Notre petit-fils, comme tous les enfants du monde, a bien vite grandi. Il est désormais habitué à nous voir en Inde lorsque que nous leur rendons visite. A ces occasions, il est très fier de nous présenter à ses camarades de classe, à ses enseignants ainsi qu’au Directeur de son école. Lors de ses visites en France, nous avons remarqué qu’il avait déjà de nombreux repères : dans le taxi qui le ramène de l’aéroport, il reconnaît immédiatement la rue dans laquelle nous habitons ; il sait également très bien le chemin qui le conduit au parc le plus proche. Pour les repas, alors qu’en Inde, dresser la table est d’une simplicité enfantine (on mange avec ses doigts donc pas besoin de couvert), en France il est très content de pouvoir nous montrer qu’il sait utiliser correctement son couteau et sa fourchette. Pour nous aider à mettre le couvert, Il a même appris à disposer les couverts selon l’étiquette française et ça a l’air de l’amuser.
Bien qu’il comprenne parfaitement bien le français, il a du mal à le parler sauf pour dire de façon surprenante quelques mots français dont il ne connaît pas la traduction anglaise tels que « buanderie » et « brouette ». Ça a toujours été très touchant de l’entendre dire ces mots avec application alors que ce ne sont quand même pas des mots très fréquents. Par ailleurs, il adore quand son grand-père lui parle français avec l’accent stéphanois ; du coup, à six ans, il a commencé à vraiment parler français en imitant cet accent qui le fait rire.
Comme tous les enfants, il est très espiègle. J’ai fait le choix de lui parler systématiquement en français (sa mère lui parle en français mais aussi en anglais dans les cas d’actions à exécuter rapidement ; par contre, quand je le sens fatigué, j’accepte de lui parler en anglais aussi bien que je le peux !!! Et là, Il n’hésite pas à me corriger les fautes de vocabulaire et/ou de prononciation : c’est un bon exercice d’humilité et une excellente façon d’améliorer mon anglais.

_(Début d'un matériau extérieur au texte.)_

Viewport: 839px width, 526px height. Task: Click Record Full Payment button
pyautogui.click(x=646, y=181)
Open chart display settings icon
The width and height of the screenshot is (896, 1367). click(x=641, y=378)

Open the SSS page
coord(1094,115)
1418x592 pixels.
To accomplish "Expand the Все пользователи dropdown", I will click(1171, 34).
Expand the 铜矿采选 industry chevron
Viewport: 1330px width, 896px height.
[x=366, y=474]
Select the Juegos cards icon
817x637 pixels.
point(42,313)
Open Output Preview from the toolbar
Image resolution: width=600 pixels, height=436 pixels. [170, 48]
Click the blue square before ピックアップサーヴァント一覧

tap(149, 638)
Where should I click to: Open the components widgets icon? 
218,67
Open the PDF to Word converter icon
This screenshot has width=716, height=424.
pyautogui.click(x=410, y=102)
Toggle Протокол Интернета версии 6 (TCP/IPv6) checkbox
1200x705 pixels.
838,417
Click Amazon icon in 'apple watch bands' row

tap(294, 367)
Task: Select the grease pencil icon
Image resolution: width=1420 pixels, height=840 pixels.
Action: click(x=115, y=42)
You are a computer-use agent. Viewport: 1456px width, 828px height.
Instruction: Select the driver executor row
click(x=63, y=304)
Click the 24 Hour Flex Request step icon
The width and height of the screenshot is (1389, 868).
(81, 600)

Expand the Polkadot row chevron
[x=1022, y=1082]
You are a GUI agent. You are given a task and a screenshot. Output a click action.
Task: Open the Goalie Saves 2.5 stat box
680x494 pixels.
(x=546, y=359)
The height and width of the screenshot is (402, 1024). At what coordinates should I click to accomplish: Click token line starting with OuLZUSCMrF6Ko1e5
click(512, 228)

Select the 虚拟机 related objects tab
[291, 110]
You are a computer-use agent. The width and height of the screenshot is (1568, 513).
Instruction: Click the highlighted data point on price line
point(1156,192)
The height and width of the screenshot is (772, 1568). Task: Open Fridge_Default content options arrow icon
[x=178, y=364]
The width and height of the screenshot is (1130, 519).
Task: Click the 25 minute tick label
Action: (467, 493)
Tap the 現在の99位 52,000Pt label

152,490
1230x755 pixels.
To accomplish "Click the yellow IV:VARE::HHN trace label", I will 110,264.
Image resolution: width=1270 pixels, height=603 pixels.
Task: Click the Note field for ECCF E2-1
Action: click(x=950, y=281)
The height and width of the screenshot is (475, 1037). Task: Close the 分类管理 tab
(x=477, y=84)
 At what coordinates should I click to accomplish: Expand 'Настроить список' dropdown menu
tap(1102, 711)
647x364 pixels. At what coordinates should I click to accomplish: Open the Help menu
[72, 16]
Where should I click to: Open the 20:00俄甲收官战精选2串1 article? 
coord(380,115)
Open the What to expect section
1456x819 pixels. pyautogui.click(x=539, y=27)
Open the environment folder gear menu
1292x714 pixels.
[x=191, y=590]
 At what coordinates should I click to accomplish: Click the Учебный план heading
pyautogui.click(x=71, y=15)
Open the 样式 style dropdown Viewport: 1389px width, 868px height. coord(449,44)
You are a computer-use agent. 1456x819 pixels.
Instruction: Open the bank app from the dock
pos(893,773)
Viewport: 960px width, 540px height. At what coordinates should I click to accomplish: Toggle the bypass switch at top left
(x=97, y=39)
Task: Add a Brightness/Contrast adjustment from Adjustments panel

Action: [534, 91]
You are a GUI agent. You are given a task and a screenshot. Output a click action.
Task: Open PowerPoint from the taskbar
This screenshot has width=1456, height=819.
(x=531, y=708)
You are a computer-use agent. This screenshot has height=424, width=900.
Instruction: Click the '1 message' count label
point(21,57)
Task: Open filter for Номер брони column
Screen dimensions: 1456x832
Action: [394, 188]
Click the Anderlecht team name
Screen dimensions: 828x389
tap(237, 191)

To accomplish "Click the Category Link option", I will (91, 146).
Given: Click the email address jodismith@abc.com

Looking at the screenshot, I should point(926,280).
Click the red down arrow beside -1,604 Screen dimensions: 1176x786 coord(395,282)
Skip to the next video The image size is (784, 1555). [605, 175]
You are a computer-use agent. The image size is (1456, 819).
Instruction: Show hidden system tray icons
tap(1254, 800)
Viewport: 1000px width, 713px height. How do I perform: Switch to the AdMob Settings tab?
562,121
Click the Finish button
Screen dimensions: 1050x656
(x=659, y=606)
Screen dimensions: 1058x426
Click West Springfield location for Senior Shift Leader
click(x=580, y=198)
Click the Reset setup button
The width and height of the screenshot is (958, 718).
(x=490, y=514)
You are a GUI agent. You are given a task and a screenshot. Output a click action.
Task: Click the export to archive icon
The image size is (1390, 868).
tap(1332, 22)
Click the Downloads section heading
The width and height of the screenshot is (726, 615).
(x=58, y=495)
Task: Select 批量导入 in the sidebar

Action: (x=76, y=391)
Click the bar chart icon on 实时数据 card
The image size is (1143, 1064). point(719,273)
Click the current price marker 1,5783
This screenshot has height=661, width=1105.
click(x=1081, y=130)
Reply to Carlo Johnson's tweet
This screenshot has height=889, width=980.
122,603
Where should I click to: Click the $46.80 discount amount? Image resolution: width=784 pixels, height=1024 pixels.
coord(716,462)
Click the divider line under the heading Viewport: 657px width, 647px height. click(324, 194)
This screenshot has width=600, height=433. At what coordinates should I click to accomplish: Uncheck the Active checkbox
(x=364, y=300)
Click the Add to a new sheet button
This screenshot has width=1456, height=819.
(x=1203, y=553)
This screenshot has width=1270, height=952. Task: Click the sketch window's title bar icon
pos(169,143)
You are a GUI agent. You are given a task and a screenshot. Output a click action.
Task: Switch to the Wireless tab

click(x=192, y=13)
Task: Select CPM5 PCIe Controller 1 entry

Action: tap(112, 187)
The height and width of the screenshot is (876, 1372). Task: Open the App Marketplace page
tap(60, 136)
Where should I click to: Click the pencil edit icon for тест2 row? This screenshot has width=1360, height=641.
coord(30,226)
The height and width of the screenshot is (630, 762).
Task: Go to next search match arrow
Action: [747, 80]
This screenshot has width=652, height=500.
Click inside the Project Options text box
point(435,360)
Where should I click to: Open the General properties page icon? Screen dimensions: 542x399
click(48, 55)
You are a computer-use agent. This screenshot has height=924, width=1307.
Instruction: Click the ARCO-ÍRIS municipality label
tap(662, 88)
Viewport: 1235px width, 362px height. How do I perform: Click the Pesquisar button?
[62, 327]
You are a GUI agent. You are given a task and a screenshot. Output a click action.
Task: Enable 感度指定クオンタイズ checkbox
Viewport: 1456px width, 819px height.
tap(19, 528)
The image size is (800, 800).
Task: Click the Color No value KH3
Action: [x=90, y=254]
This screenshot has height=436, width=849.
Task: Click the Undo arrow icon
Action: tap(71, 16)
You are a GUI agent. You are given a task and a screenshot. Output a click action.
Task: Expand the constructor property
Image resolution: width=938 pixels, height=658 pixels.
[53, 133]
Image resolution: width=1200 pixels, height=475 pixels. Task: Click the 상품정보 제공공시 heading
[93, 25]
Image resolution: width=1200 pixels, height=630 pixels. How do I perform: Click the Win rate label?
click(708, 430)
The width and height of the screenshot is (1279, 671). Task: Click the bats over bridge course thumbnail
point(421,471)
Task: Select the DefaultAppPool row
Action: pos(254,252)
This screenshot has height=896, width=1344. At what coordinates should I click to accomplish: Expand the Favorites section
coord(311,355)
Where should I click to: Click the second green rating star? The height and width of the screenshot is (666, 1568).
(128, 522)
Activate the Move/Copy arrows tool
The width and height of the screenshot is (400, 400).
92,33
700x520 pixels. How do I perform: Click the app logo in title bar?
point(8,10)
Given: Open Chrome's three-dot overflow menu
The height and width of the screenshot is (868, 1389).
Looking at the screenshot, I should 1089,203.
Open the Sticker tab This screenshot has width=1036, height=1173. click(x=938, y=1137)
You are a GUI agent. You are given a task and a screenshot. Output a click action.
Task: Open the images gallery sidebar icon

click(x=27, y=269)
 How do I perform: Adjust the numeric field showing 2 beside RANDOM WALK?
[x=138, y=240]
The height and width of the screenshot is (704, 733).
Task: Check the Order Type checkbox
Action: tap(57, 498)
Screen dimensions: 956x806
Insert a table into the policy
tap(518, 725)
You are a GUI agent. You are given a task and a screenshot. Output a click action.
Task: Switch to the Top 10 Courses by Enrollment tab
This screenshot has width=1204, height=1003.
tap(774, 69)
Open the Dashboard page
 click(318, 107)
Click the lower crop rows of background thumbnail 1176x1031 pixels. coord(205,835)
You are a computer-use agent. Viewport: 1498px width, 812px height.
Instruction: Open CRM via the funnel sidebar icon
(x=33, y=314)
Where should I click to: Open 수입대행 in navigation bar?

Nous vivons donc plutôt bien la bi-culturalité au sein du couple de notre fille et de notre gendre. Grâce à Skype et maintenant à WhatsApp, il est relativement facile de gérer l’éloignement : nous avons au moins deux à trois contacts par semaine. Notre petit-fils, depuis ses cinq ans, échange même quelque fois directement avec nous sur WhatsApp avec le téléphone de ses parents.
Pour conclure, je souhaiterais partager une remarque adorable de notre gendre ; alors qu’il avait retrouvé la poupée noire que j’avais rapportée des Etats-Unis à notre fille pour l’anniversaire de ses sept ans : « Maintenant, je comprends mieux pourquoi vous avez accepté d’accueillir un gendre à la peau foncée. »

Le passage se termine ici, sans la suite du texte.